内山:このレポートでは、IT部門が管理している予算を対象にしているためです。実情として、IT投資額自体は増えていますが、たとえば事業部門が自主的に投資しているビジネスITなどは含まれていなものがあります。
このように社内の様々な部門でのDXへの取り組みが進んでいくと、経営判断としてのIT投資はますます困難となります。企業の経営層がITリテラシーを高めることはもちろんですが、難しい場合は、CIOやCDOに一定の予算を預けて全権を委ねることも必要です。

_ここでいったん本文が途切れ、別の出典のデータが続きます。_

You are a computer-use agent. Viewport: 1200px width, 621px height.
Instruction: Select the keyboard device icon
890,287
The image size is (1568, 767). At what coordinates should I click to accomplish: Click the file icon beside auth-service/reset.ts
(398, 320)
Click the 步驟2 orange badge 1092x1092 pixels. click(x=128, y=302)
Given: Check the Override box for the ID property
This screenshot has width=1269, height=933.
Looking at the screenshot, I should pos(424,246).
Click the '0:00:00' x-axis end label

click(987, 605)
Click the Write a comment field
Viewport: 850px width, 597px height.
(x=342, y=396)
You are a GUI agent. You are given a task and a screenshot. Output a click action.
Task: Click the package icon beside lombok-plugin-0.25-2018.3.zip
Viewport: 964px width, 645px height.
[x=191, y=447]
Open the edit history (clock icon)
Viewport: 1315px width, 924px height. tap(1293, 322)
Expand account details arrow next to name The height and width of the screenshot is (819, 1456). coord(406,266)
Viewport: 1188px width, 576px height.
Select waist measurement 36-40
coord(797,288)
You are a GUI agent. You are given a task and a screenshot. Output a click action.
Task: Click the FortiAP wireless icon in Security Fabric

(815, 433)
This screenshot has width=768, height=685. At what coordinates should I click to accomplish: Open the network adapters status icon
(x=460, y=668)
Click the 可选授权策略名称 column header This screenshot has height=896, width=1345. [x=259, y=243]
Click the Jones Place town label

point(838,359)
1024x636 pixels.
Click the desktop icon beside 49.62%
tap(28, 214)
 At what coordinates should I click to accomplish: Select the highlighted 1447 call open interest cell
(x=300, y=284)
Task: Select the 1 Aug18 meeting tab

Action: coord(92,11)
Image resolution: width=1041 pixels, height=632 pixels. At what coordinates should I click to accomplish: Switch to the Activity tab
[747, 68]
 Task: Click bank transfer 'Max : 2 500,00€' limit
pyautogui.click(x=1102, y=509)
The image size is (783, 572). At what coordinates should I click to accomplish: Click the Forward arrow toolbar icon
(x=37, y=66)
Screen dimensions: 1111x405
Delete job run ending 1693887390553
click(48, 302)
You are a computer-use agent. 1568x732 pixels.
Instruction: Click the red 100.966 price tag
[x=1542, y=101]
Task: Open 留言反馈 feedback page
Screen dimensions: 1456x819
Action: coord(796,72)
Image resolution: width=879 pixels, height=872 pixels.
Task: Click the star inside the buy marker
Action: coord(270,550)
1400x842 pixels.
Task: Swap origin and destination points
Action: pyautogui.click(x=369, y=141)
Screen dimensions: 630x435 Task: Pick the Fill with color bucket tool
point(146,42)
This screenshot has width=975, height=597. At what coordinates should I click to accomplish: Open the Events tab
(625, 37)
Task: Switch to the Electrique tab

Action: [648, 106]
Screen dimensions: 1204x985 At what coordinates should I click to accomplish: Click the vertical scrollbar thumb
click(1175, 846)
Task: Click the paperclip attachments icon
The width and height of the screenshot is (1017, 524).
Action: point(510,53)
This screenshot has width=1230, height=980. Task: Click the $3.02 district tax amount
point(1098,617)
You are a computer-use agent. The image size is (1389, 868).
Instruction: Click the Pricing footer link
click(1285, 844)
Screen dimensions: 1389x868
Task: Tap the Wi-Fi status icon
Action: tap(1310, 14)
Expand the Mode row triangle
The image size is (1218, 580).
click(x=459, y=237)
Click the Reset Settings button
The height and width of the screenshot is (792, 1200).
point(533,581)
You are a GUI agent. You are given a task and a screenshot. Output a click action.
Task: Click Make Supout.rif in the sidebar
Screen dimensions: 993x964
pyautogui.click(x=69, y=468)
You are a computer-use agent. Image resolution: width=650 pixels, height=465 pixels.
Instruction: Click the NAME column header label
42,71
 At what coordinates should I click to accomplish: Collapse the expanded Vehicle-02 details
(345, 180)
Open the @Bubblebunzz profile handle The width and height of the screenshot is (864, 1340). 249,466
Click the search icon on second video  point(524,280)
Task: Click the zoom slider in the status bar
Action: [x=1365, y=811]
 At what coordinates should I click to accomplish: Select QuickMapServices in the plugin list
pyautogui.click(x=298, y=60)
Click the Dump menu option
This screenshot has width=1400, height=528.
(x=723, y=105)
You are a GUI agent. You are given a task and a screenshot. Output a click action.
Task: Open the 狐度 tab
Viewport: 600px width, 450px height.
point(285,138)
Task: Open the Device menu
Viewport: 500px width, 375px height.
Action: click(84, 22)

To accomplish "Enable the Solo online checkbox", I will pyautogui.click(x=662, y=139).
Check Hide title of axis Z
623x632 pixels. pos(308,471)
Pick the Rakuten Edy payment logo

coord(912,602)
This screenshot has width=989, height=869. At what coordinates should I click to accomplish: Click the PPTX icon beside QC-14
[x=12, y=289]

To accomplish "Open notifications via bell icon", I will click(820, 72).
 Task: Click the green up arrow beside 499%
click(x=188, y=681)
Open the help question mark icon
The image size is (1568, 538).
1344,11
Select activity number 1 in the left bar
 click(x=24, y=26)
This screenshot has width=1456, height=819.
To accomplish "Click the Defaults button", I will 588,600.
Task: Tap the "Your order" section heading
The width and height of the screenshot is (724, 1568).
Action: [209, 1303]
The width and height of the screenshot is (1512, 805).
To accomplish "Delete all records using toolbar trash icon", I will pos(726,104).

日本ではDXは、システムの刷新などの手段が目的として語られることが多いですが、米国でDXは、デジタル活用でビジネス戦略を変えていくための「デジタル“ビジネス”トランスフォーメーション」というニュアンスで語られます。2020年からいかにそういった意識を持ち、準備をスタートするか否かで、この後の数年で企業体力の二極化が進むでしょう。
これからの日本の経営層に必要となるのは、10年、20年先の未来を思い描き、世の中がどう変化し、自社ビジネスをどうDXの波にのせていくかを想像する力です。明確な答えはありませんが、DXで先進的な取り組みをしている企業の事例は参考になると思います。
たとえば経済産業省の「攻めのIT経営銘柄」の選定に私も関わっていますが、特徴的な取り組みの企業が多いです。2020年はこれに代わって「デジタルトランスフォーメーション銘柄(仮称)」の選定もありますので、ウォッチすると良いでしょう。
――本日はありがとうございました。